◆ What you will do ◆
Using the entries below, copy exactly each line from the line with "Task: Pick Email clicked from the list" up to and including the line with "Task: Toggle the", with every picture left out.

---

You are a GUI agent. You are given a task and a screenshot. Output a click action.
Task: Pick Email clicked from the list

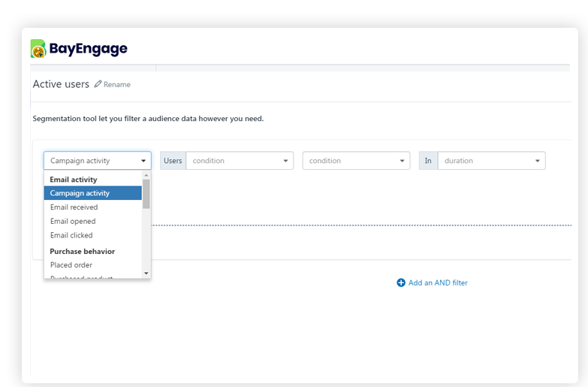[71, 235]
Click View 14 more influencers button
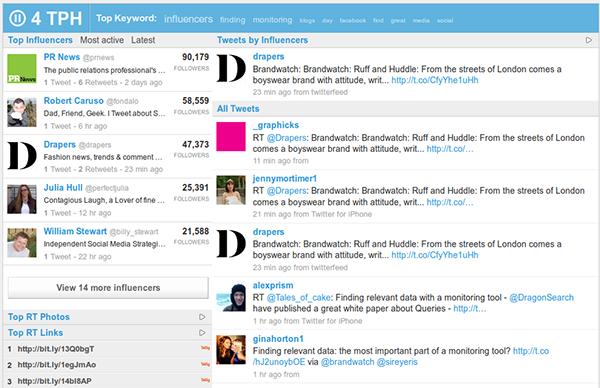 [x=108, y=288]
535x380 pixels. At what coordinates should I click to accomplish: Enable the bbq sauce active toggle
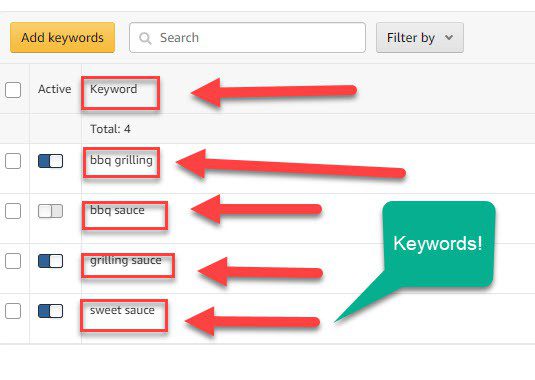pos(50,211)
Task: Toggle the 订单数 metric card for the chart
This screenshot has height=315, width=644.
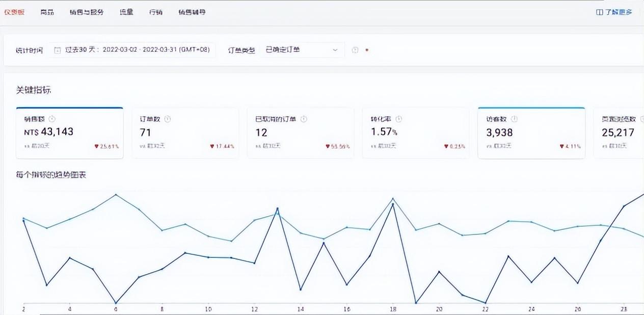Action: pyautogui.click(x=185, y=132)
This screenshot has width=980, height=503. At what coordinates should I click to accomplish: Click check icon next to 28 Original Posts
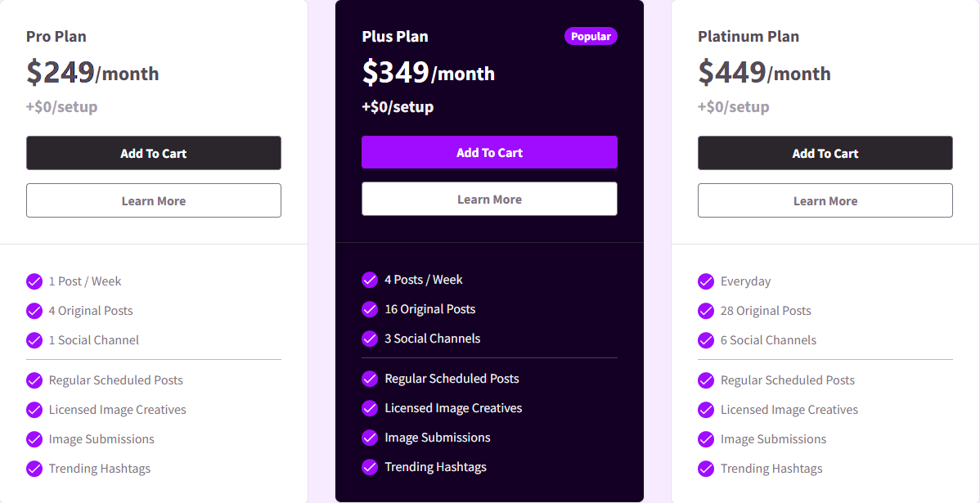click(706, 311)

---

◆ Answer box ◆
Task: Pick Email clicked from the list

[71, 235]
Click View 14 more influencers button
 [x=108, y=288]
535x380 pixels. At what coordinates should I click to accomplish: Enable the bbq sauce active toggle
pos(50,211)
Task: Toggle the 订单数 metric card for the chart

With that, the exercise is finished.